(Document text)
Specifically, the VAD acts on the 10 millisecond frames and extracts four parameters from the incoming signal: the full and low band frame energies, the set of line spectral frequencies (“LSF”) and the frame zero crossing rate. As the VAD does not instantly determine whether or not there is voice activity (e.g, it would be undesirable to have detection be so sensitive so as to rapidly switch between voice and non voice modes) it utilizes an initialization procedure to establish long-term averages of the extracted parameters. The VAD algorithm then calculates a set of difference parameters, the difference being between the current frame parameters and the running averages of the parameters. The difference parameters are the spectral distortion, the energy difference, the low band energy difference, and the zero-crossing difference.
The VAD then makes an initial decision as to whether or not it detects voice activity based on the four difference parameters. If the VAD decision is that it detects an active voice signal, the running averages are not updated. If the VAD decision is that it does not detect an active voice signal (e.g., a non active voice signal representing background noise) then the running averages are updated provided parameters of the background noise meet certain threshold criteria. The initial VAD decision is further smoothed to reflect the long-term stationary nature of the voice signal.
The VAD updates the running averages of the parameters and difference parameters upon meeting a condition. The VAD uses a first-order auto-regressive scheme to update the running average of the parameters. The coefficients for the auto-regressive scheme are different for each parameter, as are the coefficients used during the beginning of the active voice signal or when the VAD detects a large noise or voice signal characteristic change.
The intended result is that the VAD makes accurate and stable decisions about whether the incoming signal represents active voice or whether it is silence or background noise that can be represented with a lower average bit rate. Once the VAD has decided that a data frame is a non active voice frame, the DTX and CNG algorithms complete the silence compression scheme by adding discontinuous transfer and comfort noise generation.
The DTX operates on non active voice frames (as determined by the VAD algorithm) to determine whether or not updated parameters should be sent to the non active voice decoder. The DTX decision to update the non active voice decoder depends on absolute and adaptive thresholds on the frame energy and spectral distortion measure. If the decision is to update the parameters, the non active voice encoder encodes the appropriate parameters and sends the updated parameters to the non active voice decoder. The non active voice decoder can then generate a non active voice signal based on the updated parameters. If the frame does not trigger the absolute or adaptive thresholds, the non active voice decoder continues to generate a non active voice signal based on the most recently received update. The result is that the non active voice decoder generates a non active voice signal that mimics the signal that the VAD determines is not an active voice signal. Additionally, the non active voice signal can be updated if the background noise represented by the non active voice signal changes significantly, but does not consume bandwidth by constantly updating the non active voice decoder should the background noise remain stable.

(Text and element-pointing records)
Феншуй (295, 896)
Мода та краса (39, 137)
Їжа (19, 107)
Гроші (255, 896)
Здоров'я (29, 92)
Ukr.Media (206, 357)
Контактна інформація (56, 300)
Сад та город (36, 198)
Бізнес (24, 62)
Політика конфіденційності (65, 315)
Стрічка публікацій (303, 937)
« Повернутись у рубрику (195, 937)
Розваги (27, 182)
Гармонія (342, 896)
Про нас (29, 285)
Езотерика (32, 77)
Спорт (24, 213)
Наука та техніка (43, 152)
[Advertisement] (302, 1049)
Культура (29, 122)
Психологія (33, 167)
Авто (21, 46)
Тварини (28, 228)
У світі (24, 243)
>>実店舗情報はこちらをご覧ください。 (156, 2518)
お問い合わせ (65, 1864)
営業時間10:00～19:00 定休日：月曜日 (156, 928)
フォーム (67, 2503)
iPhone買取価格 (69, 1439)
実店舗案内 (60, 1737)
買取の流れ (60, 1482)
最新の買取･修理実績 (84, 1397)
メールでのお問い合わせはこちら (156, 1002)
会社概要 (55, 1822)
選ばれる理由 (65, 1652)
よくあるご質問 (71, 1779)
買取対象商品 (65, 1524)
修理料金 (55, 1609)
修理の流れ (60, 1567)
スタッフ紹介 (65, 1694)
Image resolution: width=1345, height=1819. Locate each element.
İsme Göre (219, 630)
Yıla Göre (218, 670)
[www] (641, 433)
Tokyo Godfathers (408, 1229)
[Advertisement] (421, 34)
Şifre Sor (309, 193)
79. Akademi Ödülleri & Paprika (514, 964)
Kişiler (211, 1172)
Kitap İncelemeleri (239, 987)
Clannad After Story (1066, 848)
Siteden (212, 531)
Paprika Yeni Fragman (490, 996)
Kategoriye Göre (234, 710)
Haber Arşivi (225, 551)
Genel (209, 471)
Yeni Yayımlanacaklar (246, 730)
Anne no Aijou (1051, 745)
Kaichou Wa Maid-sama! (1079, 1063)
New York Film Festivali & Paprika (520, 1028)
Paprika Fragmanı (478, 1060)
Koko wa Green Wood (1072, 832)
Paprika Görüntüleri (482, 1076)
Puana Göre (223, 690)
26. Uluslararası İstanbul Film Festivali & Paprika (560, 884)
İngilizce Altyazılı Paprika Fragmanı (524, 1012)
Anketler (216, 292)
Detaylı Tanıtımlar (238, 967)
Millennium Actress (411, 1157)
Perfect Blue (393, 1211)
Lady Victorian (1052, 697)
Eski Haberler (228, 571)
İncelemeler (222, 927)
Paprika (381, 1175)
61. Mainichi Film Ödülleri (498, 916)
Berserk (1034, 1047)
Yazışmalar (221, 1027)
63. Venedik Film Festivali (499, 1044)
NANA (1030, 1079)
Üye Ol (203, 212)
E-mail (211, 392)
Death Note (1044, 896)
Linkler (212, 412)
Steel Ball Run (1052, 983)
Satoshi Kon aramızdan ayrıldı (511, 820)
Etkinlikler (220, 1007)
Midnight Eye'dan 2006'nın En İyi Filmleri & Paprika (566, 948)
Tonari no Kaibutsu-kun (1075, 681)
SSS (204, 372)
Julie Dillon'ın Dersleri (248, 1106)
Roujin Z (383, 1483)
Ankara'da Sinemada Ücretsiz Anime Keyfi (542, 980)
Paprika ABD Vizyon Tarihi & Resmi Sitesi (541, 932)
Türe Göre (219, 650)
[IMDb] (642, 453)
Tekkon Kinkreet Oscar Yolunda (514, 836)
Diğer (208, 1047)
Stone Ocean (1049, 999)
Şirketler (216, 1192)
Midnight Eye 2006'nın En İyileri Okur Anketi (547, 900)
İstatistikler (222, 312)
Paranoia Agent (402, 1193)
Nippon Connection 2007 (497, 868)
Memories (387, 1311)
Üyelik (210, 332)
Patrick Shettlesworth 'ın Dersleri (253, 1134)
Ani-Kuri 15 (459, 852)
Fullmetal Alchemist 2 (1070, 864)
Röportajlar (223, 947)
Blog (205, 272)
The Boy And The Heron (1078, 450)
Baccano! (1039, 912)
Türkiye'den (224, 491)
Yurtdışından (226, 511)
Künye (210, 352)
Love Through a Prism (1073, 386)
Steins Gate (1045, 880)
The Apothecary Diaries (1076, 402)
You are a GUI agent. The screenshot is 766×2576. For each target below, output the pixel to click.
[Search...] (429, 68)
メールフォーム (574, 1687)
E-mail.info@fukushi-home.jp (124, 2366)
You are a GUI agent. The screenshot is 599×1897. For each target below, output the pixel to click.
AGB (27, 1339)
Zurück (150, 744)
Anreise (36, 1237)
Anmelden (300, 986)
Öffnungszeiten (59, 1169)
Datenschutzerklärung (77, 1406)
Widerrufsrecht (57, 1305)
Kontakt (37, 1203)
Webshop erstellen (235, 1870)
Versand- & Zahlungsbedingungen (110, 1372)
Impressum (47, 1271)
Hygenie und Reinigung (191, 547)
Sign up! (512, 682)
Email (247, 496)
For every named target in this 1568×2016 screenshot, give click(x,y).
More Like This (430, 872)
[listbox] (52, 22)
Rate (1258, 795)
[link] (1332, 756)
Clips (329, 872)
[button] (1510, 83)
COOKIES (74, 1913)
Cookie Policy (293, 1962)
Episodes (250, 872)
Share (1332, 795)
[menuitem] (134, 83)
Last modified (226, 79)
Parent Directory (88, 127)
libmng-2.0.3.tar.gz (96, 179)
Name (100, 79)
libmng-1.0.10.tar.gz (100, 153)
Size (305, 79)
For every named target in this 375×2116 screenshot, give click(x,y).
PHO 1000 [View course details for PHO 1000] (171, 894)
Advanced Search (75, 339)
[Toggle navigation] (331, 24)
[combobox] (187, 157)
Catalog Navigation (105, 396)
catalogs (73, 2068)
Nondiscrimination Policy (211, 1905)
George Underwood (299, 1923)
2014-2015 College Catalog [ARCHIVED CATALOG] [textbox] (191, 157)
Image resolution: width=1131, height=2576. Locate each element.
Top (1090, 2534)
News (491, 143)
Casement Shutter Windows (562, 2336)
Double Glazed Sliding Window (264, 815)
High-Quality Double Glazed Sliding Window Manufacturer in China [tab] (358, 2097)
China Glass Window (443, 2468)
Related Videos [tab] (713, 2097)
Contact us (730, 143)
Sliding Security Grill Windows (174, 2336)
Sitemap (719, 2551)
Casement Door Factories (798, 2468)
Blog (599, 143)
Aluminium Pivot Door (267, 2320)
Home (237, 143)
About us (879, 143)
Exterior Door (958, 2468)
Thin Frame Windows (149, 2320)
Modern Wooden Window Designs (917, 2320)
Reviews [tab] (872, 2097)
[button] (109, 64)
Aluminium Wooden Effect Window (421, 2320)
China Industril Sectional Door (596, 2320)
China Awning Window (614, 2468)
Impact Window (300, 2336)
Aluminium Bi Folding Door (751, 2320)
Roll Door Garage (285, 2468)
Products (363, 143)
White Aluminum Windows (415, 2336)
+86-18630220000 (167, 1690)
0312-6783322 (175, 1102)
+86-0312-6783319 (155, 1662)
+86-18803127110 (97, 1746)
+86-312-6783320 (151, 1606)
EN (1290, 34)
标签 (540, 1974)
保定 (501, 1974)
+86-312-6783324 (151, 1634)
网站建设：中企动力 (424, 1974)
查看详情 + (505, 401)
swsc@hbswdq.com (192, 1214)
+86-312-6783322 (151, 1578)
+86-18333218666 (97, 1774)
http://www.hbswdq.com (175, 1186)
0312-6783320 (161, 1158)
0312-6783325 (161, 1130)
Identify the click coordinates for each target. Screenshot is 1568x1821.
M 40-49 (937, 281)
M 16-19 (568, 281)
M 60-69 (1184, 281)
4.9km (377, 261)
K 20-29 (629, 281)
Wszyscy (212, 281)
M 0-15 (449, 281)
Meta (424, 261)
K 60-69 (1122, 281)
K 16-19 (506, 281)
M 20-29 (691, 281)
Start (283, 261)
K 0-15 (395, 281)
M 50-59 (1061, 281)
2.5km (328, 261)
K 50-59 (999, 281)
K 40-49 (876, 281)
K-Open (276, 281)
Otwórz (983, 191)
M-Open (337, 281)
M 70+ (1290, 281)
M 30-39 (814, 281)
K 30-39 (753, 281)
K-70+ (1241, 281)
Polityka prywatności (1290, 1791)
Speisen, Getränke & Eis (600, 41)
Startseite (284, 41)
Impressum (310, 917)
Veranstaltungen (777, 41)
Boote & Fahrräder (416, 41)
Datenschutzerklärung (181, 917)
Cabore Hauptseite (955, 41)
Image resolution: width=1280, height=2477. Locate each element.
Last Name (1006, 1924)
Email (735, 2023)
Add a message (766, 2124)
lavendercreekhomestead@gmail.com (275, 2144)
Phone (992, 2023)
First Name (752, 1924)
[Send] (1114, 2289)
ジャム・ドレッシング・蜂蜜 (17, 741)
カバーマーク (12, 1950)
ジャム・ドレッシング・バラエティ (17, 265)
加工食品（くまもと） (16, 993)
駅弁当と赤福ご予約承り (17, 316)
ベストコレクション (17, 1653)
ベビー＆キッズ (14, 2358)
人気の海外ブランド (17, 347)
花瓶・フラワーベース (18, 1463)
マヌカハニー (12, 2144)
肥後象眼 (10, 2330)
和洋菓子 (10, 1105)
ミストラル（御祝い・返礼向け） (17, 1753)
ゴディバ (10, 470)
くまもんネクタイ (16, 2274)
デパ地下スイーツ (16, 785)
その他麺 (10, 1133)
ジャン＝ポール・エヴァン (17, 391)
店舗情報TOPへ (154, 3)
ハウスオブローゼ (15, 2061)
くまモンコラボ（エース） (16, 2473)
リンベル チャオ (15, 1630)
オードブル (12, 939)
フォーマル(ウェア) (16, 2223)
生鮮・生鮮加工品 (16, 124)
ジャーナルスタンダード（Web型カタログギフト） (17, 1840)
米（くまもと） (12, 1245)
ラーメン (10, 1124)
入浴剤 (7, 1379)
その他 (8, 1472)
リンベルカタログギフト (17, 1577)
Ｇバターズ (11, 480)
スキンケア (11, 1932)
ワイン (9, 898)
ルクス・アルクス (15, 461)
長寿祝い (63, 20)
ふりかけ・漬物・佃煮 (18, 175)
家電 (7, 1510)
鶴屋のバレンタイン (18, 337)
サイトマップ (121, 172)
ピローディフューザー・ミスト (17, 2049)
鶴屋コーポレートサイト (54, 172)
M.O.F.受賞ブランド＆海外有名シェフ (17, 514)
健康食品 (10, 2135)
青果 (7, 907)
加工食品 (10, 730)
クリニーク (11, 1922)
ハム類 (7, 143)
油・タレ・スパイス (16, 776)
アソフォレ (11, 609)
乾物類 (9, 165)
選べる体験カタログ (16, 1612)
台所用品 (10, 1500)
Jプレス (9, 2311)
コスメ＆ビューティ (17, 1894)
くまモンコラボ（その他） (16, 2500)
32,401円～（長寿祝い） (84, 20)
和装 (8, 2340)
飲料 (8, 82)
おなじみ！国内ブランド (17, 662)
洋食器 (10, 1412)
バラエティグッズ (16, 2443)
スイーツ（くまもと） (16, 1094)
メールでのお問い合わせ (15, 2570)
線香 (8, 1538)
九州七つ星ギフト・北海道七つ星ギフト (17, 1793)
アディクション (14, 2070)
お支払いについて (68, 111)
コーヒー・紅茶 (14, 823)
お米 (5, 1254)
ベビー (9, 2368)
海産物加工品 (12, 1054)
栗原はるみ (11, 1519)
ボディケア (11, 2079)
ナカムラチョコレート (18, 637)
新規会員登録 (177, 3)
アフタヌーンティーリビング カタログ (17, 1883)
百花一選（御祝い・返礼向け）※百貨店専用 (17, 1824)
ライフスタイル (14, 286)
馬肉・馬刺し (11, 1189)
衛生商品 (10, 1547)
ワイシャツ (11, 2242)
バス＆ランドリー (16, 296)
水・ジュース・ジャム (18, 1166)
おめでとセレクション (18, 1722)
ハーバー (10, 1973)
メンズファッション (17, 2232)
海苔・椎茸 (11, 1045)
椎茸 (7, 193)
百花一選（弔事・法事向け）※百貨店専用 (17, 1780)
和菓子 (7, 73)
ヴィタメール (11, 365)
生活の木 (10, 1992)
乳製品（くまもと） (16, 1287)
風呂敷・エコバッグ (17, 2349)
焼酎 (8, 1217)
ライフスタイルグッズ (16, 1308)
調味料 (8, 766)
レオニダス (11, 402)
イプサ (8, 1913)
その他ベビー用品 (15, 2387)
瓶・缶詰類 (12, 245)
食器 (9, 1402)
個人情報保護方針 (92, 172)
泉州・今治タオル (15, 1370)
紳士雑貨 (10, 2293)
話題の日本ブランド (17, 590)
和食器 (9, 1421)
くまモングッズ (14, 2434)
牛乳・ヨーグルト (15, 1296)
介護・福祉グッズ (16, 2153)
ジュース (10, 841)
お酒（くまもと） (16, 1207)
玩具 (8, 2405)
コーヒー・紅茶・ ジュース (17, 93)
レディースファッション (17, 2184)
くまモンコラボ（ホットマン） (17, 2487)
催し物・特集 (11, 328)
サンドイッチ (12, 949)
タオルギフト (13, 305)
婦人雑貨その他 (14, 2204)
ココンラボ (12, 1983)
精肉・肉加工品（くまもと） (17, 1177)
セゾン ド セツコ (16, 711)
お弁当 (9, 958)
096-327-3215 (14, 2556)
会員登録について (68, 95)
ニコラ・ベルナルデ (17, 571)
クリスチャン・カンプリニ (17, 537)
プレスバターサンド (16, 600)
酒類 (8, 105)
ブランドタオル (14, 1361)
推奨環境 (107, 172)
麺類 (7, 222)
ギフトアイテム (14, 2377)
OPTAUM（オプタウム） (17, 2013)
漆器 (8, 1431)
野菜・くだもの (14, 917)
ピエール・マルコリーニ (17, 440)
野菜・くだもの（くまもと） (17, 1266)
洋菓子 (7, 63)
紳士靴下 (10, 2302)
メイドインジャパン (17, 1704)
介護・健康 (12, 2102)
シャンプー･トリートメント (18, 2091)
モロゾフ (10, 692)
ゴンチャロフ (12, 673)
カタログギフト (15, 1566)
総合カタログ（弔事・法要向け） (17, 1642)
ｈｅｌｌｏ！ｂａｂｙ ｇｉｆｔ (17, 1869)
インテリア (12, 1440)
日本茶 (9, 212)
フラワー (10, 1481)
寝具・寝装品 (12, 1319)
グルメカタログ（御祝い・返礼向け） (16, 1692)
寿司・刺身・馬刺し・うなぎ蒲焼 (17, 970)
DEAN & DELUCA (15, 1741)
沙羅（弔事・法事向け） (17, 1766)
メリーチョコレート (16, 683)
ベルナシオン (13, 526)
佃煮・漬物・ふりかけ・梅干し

(Task instructions)
1. In the voice activity detection text, what scheme does the VAD use to update the running average of the parameters?
2. Resume the voice activity detection text from the point where it stops.

(Task-by-task results)
1. A first-order auto-regressive scheme.

2.
The non active voice decoder generates comfort noise when the VAD does not detect voice activity. The CNG generates comfort noise by introducing a controlled pseudo-random (i.e., computer generated random) excitation signal into the LPC [define acronym] filters. The non active voice decoder then produces a non active voice signal much as it would an active voice signal. The pseudo-random excitation is a mixture of the active voice excitation and random Gaussian excitation. According to Annex B, the random Gaussian noise is computed for each of 40 samples in the two subframes of each non active voice frame. For each subframe, the comfort noise generation excitation begins by selecting a pitch lag within a fixed domain. Next, fixed codebook parameters are generated by random selections within the codebook grid. Then an adaptive excitation signal is calculated. The fixed codebook parameters and random excitation are combined to form a composite excitation signal. The composite excitation signal is then used to produce a comfort noise designed to mimic the background noise during the communication without consuming the transmission bandwidth required by an active voice signal.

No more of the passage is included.